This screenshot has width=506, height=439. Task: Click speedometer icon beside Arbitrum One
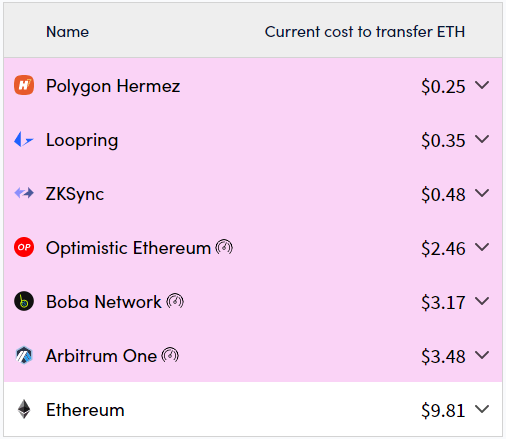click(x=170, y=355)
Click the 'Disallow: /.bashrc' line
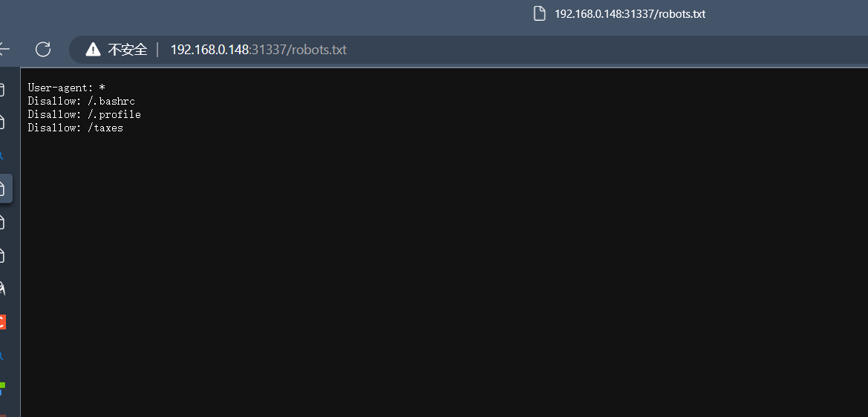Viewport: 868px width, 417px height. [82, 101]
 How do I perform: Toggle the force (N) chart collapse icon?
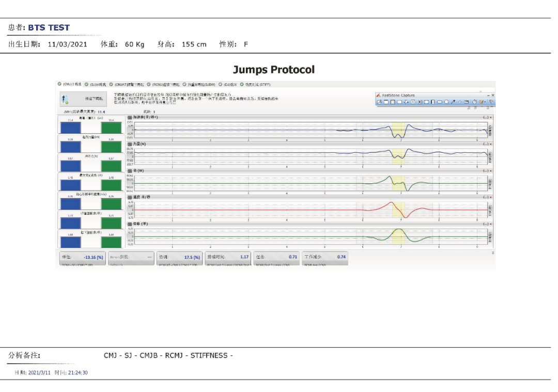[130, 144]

□ □ □ □ □

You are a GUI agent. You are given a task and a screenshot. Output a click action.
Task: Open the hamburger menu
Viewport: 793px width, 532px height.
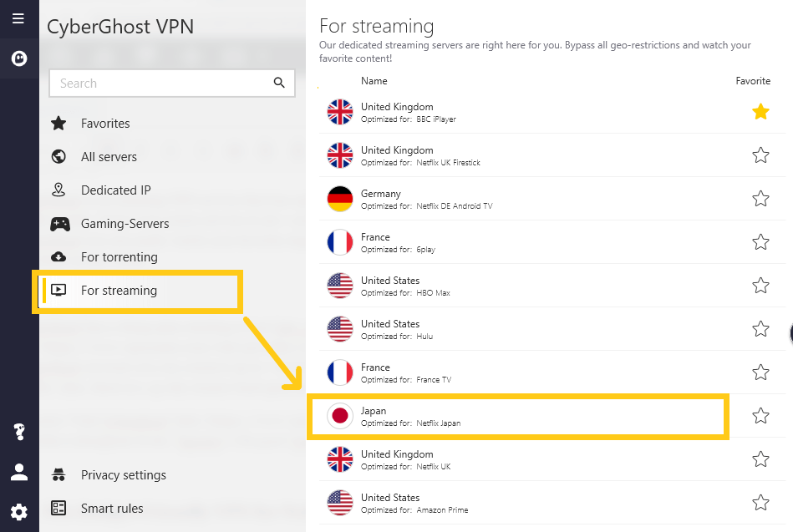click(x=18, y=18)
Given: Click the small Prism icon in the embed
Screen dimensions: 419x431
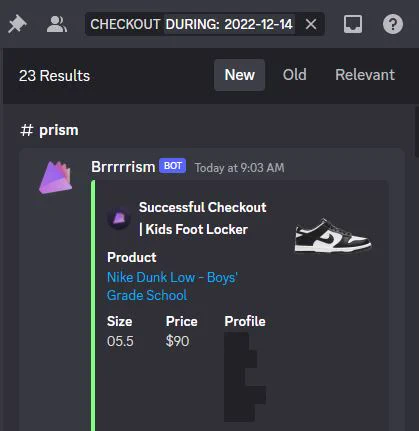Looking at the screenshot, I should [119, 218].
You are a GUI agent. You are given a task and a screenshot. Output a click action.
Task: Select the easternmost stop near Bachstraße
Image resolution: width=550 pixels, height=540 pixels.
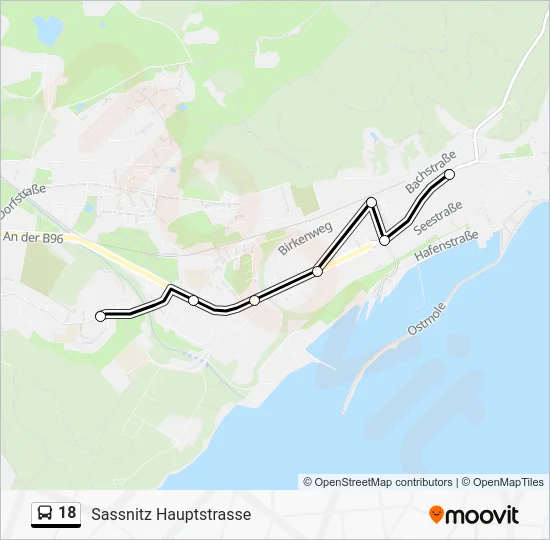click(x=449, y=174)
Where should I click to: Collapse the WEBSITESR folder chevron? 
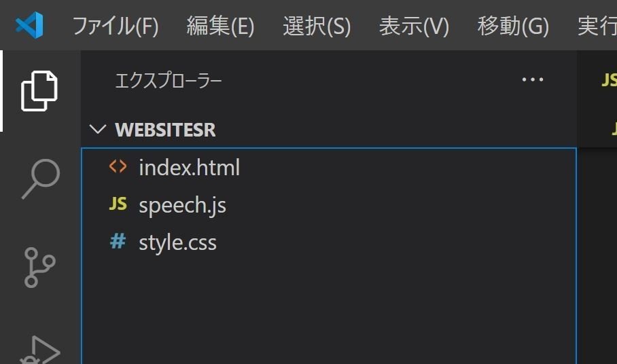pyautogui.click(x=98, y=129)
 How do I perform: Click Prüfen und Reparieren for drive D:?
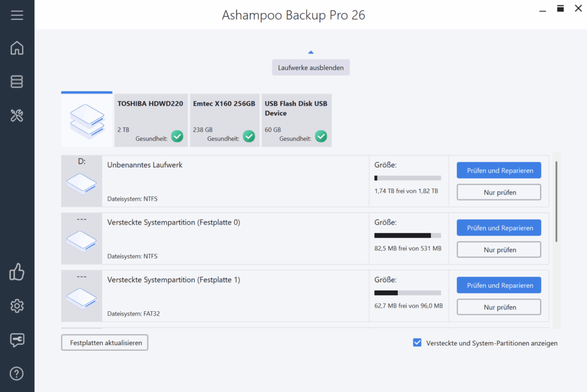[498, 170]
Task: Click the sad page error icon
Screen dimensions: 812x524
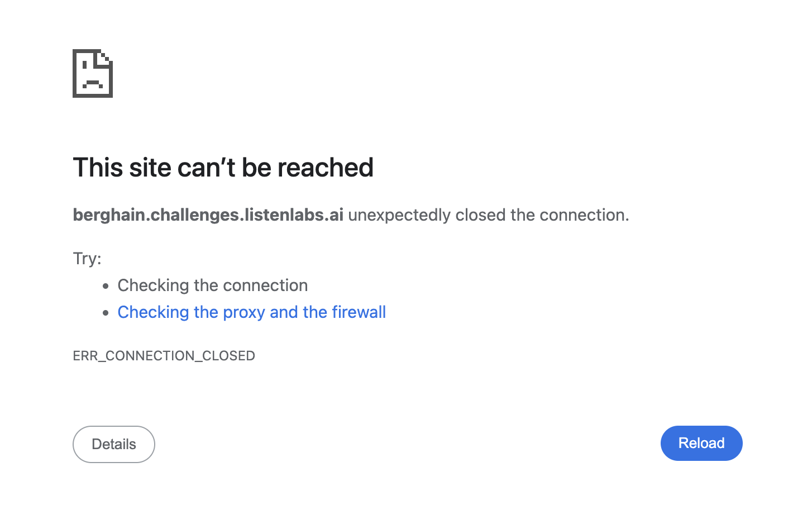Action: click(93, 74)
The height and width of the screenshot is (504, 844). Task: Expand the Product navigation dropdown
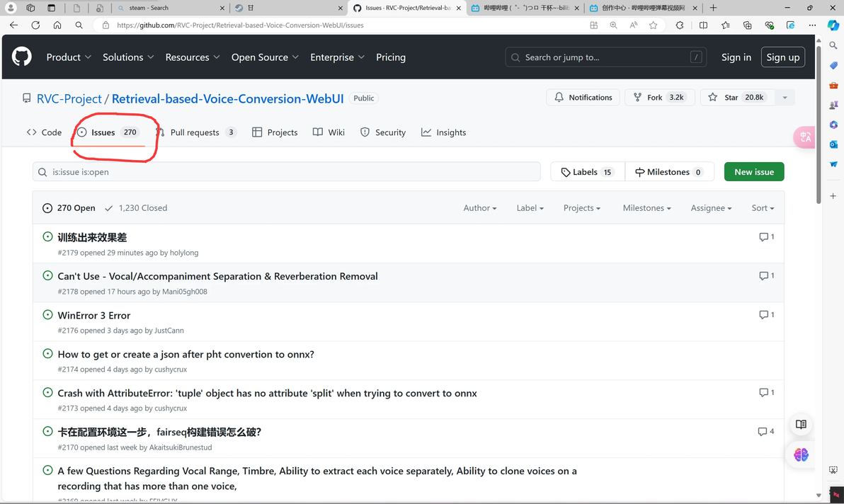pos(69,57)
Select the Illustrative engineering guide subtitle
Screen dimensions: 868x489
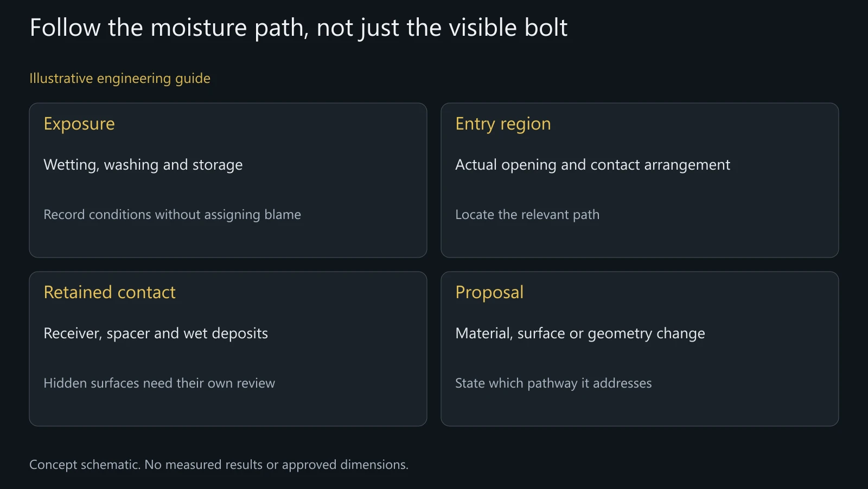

□ □ □ □ □

▸ Your task:
If a line of the records above contains the word "Select", count it; give only the total.

▸ Written reply:
2